Write out the listing lines from the line with "The image size is (2102, 1736)." up to and including the line with "(238, 688).", replacing "screenshot" with "screen image" and leaving everything else unchanged.

==== DATASET ====

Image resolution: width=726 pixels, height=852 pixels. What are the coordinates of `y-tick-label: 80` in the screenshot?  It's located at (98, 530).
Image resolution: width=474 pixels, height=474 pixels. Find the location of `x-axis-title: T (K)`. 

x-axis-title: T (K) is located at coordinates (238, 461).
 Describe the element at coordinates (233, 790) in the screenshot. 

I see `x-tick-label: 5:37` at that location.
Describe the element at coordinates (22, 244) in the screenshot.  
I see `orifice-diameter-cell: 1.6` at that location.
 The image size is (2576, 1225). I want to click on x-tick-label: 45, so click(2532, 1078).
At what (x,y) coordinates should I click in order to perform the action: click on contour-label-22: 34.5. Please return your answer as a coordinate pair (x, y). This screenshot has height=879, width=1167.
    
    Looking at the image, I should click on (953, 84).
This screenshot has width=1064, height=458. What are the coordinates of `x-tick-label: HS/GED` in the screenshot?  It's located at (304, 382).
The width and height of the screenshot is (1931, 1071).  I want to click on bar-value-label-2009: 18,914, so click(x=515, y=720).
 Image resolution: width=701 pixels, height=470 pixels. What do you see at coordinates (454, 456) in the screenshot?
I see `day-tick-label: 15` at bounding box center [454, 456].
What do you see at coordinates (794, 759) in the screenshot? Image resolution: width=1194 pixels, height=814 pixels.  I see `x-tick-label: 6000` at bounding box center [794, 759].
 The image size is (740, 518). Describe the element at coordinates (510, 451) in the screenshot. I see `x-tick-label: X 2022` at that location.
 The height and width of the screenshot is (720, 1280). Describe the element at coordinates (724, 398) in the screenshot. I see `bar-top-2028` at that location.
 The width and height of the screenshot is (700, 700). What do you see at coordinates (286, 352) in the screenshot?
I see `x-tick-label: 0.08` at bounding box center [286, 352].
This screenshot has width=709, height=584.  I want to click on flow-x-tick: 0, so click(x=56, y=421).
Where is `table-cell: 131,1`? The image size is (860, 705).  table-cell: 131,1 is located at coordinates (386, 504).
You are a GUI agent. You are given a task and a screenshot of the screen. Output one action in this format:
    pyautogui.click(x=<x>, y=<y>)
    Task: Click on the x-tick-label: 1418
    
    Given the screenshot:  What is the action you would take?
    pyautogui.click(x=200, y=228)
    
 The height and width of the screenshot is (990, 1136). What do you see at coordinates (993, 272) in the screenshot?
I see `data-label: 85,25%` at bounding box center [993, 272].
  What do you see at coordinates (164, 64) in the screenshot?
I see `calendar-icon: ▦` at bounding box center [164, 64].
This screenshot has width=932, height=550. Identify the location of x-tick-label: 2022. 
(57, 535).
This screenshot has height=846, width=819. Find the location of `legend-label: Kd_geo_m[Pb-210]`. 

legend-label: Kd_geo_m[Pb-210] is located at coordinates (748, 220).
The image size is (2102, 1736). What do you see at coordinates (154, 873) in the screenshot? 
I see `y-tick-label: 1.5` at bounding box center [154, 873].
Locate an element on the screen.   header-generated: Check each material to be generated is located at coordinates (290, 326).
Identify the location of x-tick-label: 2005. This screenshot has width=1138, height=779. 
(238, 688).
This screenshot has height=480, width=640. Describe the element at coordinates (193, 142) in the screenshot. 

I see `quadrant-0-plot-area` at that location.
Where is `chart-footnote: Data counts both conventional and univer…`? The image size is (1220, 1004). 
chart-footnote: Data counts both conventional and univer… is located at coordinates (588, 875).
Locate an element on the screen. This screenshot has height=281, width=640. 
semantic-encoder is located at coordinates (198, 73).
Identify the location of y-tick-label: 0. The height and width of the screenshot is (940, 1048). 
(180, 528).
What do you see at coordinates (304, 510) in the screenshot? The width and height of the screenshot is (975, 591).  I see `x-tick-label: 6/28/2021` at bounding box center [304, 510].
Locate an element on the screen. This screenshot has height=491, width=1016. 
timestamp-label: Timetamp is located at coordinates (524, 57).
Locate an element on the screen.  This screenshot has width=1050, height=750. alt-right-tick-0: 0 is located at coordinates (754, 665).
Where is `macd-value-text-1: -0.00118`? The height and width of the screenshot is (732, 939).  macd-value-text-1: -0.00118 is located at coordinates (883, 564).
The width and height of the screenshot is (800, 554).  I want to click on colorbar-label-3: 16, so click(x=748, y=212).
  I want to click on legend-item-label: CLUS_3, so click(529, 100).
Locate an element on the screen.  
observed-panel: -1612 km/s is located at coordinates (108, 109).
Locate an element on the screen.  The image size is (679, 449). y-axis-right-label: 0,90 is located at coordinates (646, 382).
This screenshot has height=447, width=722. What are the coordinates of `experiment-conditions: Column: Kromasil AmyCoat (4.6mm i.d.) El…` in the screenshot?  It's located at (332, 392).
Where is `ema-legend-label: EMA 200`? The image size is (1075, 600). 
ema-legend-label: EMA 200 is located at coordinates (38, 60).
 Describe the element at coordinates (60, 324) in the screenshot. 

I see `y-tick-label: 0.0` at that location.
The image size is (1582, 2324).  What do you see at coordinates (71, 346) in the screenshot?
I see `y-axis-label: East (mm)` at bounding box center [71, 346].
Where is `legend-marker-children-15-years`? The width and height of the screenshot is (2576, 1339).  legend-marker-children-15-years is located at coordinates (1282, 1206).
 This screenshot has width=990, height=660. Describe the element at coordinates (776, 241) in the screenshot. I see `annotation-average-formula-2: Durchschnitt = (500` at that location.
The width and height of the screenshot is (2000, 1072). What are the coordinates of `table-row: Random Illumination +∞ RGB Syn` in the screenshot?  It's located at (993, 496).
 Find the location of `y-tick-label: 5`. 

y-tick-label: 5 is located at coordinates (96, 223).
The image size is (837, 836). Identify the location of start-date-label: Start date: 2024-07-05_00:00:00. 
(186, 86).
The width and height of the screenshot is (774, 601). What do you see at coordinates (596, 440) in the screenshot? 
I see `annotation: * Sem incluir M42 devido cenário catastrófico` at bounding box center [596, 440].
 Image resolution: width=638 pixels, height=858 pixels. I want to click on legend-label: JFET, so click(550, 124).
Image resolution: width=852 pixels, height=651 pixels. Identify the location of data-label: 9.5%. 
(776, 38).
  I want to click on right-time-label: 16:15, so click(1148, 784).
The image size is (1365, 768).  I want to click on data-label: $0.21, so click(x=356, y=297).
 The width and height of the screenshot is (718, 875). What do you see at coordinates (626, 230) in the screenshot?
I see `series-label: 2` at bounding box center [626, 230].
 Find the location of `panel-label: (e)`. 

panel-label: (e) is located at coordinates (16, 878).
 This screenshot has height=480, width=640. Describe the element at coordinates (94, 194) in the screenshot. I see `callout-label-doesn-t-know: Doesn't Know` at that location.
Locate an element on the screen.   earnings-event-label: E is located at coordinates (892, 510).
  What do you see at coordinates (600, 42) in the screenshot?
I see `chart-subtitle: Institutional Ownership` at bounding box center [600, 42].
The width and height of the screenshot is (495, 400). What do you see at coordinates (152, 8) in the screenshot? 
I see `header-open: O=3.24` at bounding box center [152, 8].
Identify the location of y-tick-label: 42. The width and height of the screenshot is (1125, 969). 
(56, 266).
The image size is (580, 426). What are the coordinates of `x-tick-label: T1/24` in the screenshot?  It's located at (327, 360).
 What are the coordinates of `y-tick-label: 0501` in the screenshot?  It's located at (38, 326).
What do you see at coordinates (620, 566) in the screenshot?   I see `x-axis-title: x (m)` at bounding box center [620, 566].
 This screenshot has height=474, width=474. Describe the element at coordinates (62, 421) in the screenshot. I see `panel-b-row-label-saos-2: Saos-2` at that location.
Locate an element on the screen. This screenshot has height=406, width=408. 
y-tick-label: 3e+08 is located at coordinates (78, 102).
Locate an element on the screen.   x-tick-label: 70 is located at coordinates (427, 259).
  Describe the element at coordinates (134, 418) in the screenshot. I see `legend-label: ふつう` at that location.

====

■ **RESPONSE AREA**:
The image size is (2102, 1736). What do you see at coordinates (154, 873) in the screen image? 
I see `y-tick-label: 1.5` at bounding box center [154, 873].
Locate an element on the screen.   header-generated: Check each material to be generated is located at coordinates (290, 326).
Identify the location of x-tick-label: 2005. This screen image has width=1138, height=779. 
(238, 688).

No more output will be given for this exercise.